▶ [REQUIRED WORK] With the records in front of you, set every one of them down exactly.

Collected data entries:
--- START ---

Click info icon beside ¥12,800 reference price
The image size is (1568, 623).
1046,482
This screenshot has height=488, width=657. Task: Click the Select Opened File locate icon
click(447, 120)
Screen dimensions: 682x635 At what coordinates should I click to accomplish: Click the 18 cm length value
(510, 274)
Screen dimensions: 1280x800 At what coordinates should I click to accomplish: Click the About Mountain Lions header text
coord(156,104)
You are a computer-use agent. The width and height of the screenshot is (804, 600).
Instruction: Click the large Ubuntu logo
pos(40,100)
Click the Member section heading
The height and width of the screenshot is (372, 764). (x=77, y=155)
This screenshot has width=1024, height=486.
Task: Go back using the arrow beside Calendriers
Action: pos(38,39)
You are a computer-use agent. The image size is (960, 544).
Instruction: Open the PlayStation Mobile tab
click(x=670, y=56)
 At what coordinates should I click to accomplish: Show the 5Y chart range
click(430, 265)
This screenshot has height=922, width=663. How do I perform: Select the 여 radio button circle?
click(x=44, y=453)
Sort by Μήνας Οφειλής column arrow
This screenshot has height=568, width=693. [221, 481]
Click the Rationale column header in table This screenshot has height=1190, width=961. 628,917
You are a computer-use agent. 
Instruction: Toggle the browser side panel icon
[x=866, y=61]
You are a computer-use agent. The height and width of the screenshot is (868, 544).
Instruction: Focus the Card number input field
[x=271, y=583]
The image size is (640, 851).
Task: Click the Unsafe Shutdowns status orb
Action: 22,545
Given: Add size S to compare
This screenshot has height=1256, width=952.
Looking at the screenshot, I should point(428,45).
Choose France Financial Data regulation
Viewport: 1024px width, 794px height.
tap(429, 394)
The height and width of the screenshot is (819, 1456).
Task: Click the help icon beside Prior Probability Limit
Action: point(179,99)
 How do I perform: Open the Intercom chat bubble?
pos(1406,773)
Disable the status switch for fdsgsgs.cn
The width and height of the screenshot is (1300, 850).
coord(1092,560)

--- END ---

▶ [RESPONSE TO THE EXERCISE]
Click info icon beside ¥12,800 reference price
The image size is (1568, 623).
1046,482
This screenshot has height=488, width=657. Task: Click the Select Opened File locate icon
click(447, 120)
Screen dimensions: 682x635 At what coordinates should I click to accomplish: Click the 18 cm length value
(510, 274)
Screen dimensions: 1280x800 At what coordinates should I click to accomplish: Click the About Mountain Lions header text
coord(156,104)
You are a computer-use agent. The width and height of the screenshot is (804, 600).
Instruction: Click the large Ubuntu logo
pos(40,100)
Click the Member section heading
The height and width of the screenshot is (372, 764). (x=77, y=155)
This screenshot has width=1024, height=486.
Task: Go back using the arrow beside Calendriers
Action: pos(38,39)
You are a computer-use agent. The image size is (960, 544).
Instruction: Open the PlayStation Mobile tab
click(x=670, y=56)
 At what coordinates should I click to accomplish: Show the 5Y chart range
click(430, 265)
This screenshot has height=922, width=663. How do I perform: Select the 여 radio button circle?
click(x=44, y=453)
Sort by Μήνας Οφειλής column arrow
This screenshot has height=568, width=693. [221, 481]
Click the Rationale column header in table This screenshot has height=1190, width=961. 628,917
You are a computer-use agent. 
Instruction: Toggle the browser side panel icon
[x=866, y=61]
You are a computer-use agent. The height and width of the screenshot is (868, 544).
Instruction: Focus the Card number input field
[x=271, y=583]
The image size is (640, 851).
Task: Click the Unsafe Shutdowns status orb
Action: 22,545
Given: Add size S to compare
This screenshot has height=1256, width=952.
Looking at the screenshot, I should point(428,45).
Choose France Financial Data regulation
Viewport: 1024px width, 794px height.
tap(429, 394)
The height and width of the screenshot is (819, 1456).
Task: Click the help icon beside Prior Probability Limit
Action: point(179,99)
 How do I perform: Open the Intercom chat bubble?
pos(1406,773)
Disable the status switch for fdsgsgs.cn
The width and height of the screenshot is (1300, 850).
coord(1092,560)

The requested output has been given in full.